Wednesday, July 24, 2024

Right Ball Campaign: Why squash traditionalism is holding back our sport

We push squash as an incredible work out — which the sport most definitely is when you are playing with the right ball against someone of a similar standard.

But if you play with a ball too slow or dead and can’t even warm it up, you aren’t going to be having any of those health benefits that we are so proud to portray as a sport.

There is a stigma around using the double yellow dot ball for most juniors and club players  — and I can’t put my finger on it.

In the junior game they have to play tournaments with the double yellow and thus want to play with it as soon as they can.

But they could be benefiting greatly by using a single yellow dot until they are a lot older, while most club players should consider using a different ball, be it a single yellow, red or blue dot.

It could really be stopping people from carrying on playing. 

With winter approaching in the UK, I know plenty of pros, myself included, who get a single yellow or red dot out. 

You don’t want to spend most of your solo practice smacking the ball just to keep it warm when you need it. On the flip side, being able to control a lively ball is a huge skill in itself. 

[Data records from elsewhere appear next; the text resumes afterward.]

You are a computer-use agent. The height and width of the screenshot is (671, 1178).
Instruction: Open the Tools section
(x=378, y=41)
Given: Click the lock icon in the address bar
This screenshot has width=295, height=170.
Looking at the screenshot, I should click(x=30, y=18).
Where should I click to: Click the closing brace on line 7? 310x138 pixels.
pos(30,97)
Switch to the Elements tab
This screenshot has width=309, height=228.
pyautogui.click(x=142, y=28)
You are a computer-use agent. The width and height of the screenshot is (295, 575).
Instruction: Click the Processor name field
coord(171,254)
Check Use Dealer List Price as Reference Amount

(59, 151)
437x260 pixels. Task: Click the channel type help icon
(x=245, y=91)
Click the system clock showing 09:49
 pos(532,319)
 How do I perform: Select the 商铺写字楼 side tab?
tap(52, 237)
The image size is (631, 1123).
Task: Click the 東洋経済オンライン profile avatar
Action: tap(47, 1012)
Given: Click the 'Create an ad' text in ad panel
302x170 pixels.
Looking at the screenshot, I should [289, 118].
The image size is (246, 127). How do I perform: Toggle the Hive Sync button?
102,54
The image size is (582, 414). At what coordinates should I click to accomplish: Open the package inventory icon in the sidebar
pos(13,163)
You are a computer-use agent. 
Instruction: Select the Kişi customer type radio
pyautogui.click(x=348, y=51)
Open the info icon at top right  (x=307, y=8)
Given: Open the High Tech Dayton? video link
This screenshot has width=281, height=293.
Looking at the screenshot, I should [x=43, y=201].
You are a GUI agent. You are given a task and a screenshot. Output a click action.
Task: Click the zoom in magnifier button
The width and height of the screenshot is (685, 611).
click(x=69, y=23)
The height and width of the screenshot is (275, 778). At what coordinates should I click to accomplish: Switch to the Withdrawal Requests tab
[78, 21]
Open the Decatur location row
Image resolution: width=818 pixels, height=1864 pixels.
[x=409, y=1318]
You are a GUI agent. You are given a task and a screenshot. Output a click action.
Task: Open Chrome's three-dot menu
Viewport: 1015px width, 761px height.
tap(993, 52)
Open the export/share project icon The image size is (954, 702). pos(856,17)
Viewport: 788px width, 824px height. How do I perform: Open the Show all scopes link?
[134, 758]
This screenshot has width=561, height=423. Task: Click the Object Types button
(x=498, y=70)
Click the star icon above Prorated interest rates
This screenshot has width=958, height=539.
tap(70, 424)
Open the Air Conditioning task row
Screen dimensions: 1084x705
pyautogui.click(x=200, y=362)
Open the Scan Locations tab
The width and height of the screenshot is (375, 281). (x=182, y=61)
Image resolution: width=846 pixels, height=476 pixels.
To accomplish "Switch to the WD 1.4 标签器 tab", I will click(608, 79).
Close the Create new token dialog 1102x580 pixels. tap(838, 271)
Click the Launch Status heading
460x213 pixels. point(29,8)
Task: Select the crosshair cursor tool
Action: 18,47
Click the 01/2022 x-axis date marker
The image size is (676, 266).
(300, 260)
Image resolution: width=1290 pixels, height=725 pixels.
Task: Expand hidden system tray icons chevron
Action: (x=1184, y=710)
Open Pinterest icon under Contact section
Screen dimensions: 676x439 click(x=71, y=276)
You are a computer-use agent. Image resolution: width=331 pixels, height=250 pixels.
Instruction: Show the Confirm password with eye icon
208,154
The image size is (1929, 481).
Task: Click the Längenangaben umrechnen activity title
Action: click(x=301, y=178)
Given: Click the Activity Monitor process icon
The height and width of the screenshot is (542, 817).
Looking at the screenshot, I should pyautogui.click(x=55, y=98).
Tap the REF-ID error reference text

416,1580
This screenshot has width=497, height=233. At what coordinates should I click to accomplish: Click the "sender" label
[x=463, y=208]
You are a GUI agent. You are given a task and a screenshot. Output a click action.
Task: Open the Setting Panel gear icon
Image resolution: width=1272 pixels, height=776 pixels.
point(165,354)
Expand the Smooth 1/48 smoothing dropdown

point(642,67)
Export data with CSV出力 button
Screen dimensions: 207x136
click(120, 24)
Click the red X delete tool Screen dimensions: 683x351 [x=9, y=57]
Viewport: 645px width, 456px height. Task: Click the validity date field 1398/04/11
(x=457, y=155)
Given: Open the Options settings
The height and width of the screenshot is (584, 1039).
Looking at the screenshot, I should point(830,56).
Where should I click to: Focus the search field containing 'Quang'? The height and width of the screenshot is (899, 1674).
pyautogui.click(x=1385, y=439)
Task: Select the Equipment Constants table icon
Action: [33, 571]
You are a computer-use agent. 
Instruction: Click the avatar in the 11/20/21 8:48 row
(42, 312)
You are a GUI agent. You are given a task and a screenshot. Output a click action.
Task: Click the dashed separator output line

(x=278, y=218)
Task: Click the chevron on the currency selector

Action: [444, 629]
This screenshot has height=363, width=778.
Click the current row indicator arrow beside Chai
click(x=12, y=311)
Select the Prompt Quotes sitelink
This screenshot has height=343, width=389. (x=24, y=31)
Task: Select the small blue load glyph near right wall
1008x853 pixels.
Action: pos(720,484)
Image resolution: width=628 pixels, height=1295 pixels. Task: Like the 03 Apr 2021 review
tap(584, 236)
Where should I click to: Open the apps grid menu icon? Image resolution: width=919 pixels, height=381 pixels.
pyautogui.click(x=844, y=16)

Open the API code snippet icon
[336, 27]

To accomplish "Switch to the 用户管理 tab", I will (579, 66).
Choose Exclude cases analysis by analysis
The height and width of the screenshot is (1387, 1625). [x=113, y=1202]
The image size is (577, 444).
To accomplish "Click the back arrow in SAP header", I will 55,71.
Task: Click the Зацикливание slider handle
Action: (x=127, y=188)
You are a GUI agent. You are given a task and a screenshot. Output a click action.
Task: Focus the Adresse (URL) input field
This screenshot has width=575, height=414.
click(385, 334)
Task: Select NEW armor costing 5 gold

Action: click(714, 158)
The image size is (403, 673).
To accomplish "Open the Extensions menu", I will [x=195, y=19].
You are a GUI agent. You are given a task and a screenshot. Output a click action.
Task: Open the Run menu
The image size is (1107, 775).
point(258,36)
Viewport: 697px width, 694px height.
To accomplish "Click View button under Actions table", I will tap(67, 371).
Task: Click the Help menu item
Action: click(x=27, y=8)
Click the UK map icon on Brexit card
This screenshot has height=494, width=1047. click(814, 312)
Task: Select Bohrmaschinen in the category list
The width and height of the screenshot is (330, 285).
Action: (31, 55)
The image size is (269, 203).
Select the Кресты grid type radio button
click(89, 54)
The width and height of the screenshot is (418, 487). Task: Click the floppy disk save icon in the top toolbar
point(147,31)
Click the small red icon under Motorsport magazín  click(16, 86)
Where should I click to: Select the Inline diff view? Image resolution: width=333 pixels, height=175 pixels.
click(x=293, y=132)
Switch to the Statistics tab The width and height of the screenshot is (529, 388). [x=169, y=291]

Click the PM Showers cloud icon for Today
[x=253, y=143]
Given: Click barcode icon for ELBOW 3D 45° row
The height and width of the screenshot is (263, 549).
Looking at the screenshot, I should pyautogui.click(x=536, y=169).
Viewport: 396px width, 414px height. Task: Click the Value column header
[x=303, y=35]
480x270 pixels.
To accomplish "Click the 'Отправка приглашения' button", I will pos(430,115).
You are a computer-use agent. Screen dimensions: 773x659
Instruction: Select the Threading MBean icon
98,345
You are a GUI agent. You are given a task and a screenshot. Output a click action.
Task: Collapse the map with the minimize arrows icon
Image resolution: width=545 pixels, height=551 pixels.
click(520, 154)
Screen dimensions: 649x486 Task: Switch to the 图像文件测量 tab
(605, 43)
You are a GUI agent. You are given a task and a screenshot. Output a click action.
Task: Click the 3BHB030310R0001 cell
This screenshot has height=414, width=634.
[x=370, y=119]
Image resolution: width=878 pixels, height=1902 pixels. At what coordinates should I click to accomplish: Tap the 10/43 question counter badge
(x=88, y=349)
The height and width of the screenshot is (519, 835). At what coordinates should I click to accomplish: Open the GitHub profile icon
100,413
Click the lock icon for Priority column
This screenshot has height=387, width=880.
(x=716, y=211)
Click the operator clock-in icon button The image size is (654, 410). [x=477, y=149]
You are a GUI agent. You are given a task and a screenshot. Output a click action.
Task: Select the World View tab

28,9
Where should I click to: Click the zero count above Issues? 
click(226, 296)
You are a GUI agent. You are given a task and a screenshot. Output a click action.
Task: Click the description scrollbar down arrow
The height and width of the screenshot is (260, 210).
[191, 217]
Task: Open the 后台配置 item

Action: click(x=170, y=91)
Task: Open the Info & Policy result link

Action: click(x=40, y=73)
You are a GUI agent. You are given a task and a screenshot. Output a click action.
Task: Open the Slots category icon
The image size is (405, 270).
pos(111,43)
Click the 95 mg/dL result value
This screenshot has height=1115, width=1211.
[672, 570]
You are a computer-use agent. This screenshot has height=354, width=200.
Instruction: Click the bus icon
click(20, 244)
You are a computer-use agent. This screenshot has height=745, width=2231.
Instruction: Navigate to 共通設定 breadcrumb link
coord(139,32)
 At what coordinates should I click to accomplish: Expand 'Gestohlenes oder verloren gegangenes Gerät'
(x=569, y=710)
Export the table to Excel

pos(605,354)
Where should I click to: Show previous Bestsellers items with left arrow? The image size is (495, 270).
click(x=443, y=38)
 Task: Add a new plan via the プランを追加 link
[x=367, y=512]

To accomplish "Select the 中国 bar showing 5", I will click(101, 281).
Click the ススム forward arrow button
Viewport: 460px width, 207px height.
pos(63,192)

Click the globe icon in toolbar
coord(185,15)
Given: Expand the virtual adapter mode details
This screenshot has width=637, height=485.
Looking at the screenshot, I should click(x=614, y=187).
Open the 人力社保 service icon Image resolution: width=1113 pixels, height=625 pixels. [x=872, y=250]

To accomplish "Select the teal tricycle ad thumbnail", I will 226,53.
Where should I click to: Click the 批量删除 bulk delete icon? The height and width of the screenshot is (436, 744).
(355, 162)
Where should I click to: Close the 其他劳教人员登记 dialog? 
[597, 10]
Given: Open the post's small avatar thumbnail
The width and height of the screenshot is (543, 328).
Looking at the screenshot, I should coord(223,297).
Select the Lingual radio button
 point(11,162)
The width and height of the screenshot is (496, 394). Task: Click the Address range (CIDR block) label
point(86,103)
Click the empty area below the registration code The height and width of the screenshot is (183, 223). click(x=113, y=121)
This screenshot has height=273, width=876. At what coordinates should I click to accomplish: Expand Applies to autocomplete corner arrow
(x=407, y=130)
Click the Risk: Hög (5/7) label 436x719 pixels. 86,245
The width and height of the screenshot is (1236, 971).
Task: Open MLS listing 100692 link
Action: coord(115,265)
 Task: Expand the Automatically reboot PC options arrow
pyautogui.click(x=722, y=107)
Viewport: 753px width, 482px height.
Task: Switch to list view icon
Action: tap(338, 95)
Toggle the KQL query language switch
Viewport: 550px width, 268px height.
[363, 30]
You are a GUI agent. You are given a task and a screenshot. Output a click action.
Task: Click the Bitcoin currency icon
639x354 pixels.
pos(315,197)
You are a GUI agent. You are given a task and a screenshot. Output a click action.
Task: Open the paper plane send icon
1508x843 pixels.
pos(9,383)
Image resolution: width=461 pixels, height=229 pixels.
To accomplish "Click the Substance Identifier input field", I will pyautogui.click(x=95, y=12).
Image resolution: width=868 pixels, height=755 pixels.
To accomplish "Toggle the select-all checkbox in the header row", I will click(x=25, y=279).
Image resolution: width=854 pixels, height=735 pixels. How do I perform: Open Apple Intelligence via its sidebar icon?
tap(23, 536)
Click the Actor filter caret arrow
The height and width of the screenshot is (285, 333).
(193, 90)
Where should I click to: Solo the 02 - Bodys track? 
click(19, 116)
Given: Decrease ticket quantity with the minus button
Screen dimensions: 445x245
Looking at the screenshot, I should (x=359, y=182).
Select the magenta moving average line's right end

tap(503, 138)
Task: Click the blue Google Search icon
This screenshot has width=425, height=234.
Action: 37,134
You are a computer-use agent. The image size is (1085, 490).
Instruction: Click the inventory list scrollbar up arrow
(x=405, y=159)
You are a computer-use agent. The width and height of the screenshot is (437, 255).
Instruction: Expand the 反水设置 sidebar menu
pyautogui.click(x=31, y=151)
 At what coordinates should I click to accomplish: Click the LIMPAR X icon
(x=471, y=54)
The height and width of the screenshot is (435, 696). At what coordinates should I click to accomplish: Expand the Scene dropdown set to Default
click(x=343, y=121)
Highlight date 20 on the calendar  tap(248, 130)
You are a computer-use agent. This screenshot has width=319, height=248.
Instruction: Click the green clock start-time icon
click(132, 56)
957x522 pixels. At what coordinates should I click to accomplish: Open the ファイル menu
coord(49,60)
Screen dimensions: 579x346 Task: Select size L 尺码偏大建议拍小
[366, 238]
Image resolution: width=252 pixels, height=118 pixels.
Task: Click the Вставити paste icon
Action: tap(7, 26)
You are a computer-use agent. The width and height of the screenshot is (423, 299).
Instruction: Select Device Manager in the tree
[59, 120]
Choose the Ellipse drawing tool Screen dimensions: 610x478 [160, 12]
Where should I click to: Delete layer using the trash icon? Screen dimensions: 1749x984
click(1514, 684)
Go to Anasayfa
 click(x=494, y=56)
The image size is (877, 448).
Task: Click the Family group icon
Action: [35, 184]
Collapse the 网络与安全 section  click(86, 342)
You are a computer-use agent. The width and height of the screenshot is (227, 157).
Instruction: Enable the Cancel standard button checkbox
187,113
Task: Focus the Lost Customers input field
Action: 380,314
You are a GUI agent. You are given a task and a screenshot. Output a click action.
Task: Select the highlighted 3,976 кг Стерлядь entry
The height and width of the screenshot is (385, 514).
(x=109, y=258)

There is simply no need for there to be a stigma around this issue by using a different ball. If you want to get the best game, most of the time that involves being a good workout and the ball bouncing a bit more with slightly longer rallies. By using the correct ball for the conditions and the players is the best way to go.

We play with the Dunlop balls on tour. I’ll admit that I have yet to play with a better ball that they produce for us, and I’m not saying there isn’t one out there. 

But lots of companies make different balls for a reason — and the more players can get on board by using the right ball, the more they will enjoy their time playing, plus they will be playing for longer.

It is very off putting for a beginner if you are playing somebody who can hit the ball to the back and it stays there. The livelier red dot will give more options to getting the ball not only back but more people into our sport.

We are a bit stuck at times with the traditionalism that this is how our sport should be — you either play the game as it’s intended or you don’t play at all. 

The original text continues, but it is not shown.